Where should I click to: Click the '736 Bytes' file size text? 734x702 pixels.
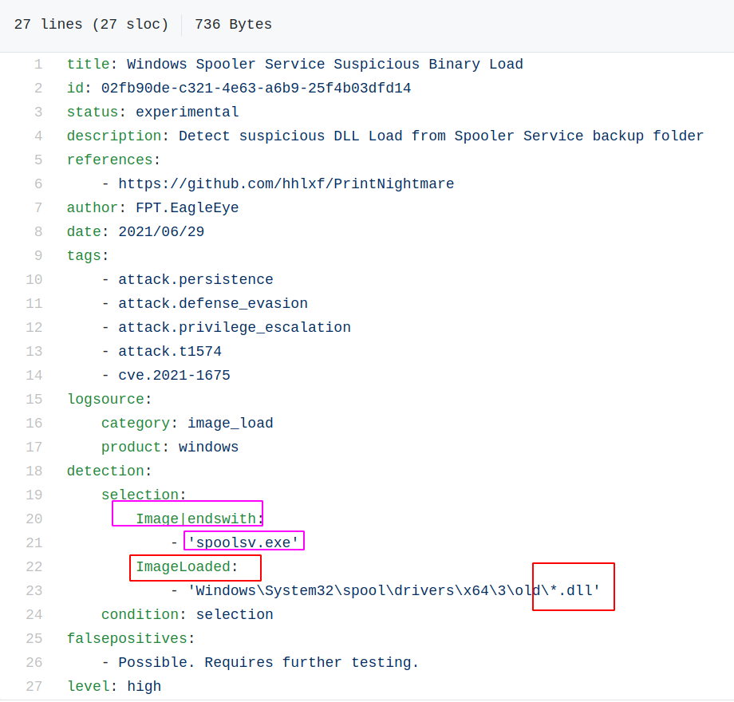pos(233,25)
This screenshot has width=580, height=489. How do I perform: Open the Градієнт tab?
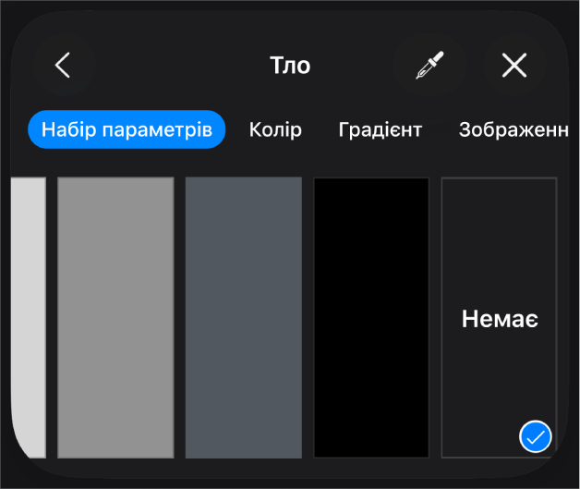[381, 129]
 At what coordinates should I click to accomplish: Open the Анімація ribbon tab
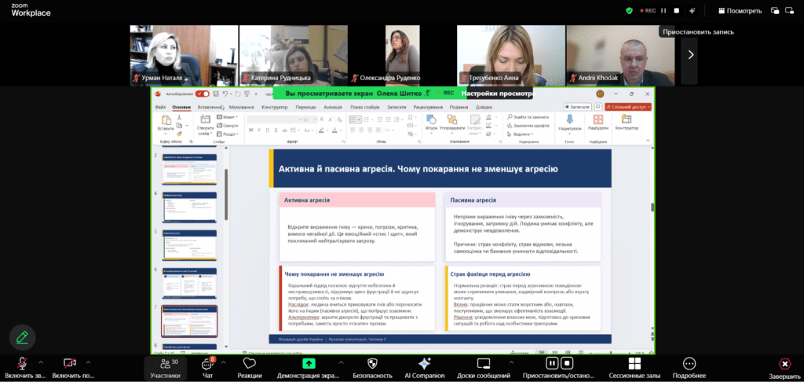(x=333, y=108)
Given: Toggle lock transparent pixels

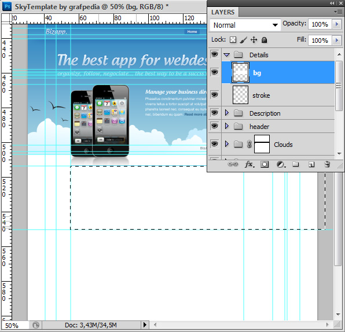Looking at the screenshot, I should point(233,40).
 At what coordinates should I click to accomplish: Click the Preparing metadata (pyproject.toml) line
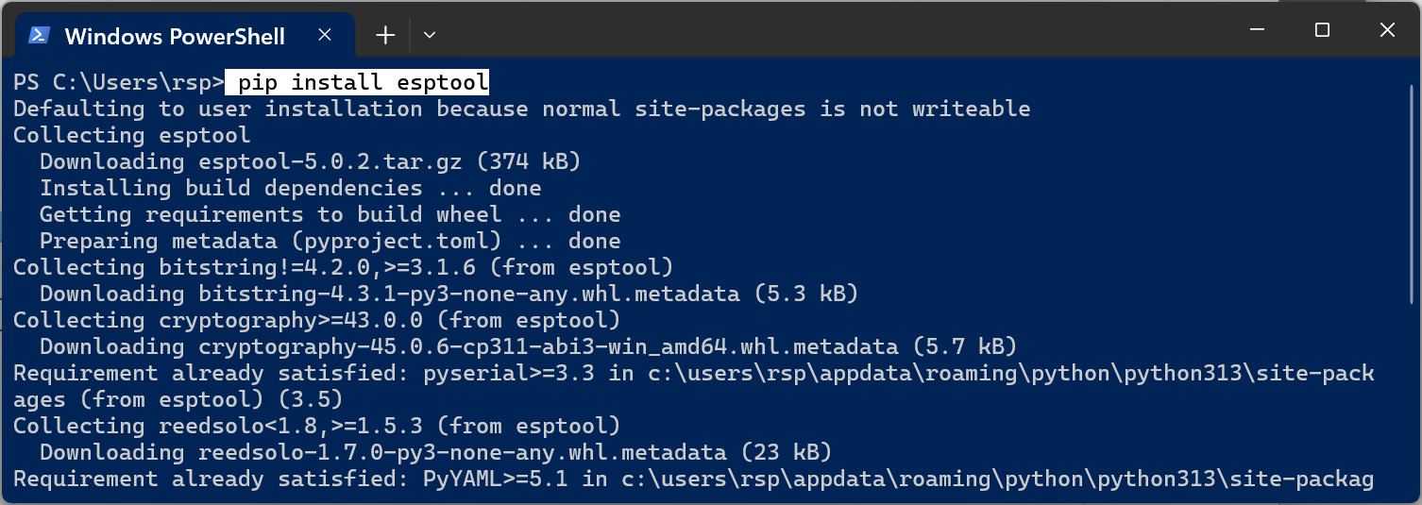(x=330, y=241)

*What to do*
All that should be printed is the lines from the one containing "At what coordinates should I click to accomplish: Click" through the last line of the material above, both ends included, exactly as they stand; please skip the pictures.

*Result*
 At what coordinates should I click to accomplish: Click the Preparing metadata (pyproject.toml) line
(x=330, y=241)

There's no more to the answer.